Director: Costa-Gavras

The little man: The Deputy (Yves Montand)

The villain: An unnamed military junta

Costa-Gavras’s Oscar-winning political satire is set in an unnamed country (clue: it’s Greece) run by anonymous dictatorship (or ‘Greek military junta’) who will stop at literally nothing to cling onto power (in Greece). Lest the plot doesn’t stir committed democrats to action, the director made sure everyone knew exactly who he was on about with credits that read: “Any resemblance to real events, to persons living or dead, is not accidental. It is INTENTIONAL." Yup, that’s you, Greek military junta. Revisiting Z in the light of Greece’s current struggles, it’s a fierce cautionary tale where things can lead when the economy goes down the swanny and the rule of law is replaced by the rule of men with shiny helmets and giant coshes. The hero of the piece, Yves Montand’s liberal politician, is on the receiving end of one such when he dares oppose the junta and his murder – inspired by the assassination of real-life Greek liberal Grigoris Lambrakis in 1963 – shows how dangerous these men are. They even ban The Beatles, although strangely *not *Wings.

Director: Michael Mann

The little man: Jeffrey Wigand (Russell Crowe)

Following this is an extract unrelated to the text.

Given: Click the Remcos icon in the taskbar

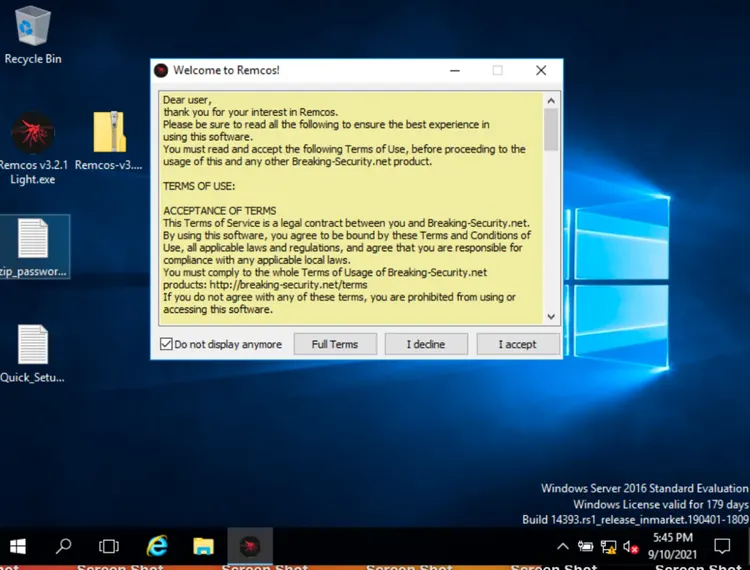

The villain: Brown & Williamson Tobacco

Here’s one where the little man comes out on top. Michael Mann’s best film is a lean, mean treatise on what can happen when a whistleblower takes on a mighty corporation boasting little more than cast-iron conviction and a pair of very big spectacles. Crowe is that man, Jeffrey Wigand, an executive at Brown & Williamson Tobacco. He courageously reveals that Big Tobacco has been adding nicotine to its cigarettes to make them more addictive, to the sound of weeping from bike sheds everywhere. The smoking gun is, for once, actually smoking. Fuming, too, are Wigand’s ex-employers who make it known that he’ll pay a heavy price for what they claim is his mendacity. Thankfully Wigand has Al Pacino’s salty CBS producer, Lovell Bergman, to guide him through the moral maze, although he’s still on the receiving end of death threats and a smear campaign. As Bergman puts it: “The more truth he tells, the worse it gets.” Ultimately there are $246bn good reasons for Wigand to endure it all stoically – or in the bits where he completely melts down, not so stoically. The lesson for today’s protesters? Hang in there. Oh, and get Al Pacino to manage your press.

Director: Michael Moore

The little man: Michael Moore and the people of Flint, Michigan

The big corporation: General Motors

While his influence seems to have faded a little of late, Michael Moore still lays a pretty decent claim to being the polemicist of our age. The self-professed “gadfly of corporations” has a capacity to make steam come out of the ears of Republicans and business interests alike that dates all the way back to this, his first documentary, set in his home town of Flint, Michigan. Like a politicised Homer Simpson picketing Monty Burns, Moore took to task the Roger of the title, General Motors’s CEO Roger Smith, for shutting down the town’s car plant and shifting its 30,000 jobs to low-wage Mexico, effectively killing the entire town. The slippery, elusive Smith makes a satisfying bad guy – even Monty Burns wouldn’t have moved Springfield’s power plant to a completely different country – and Moore hounds him relentlessly to show up in Flint and see it all for himself. He can’t quite manage getting Smith to Flint but does get up the GM man’s nose along the way like, well, a gadfly.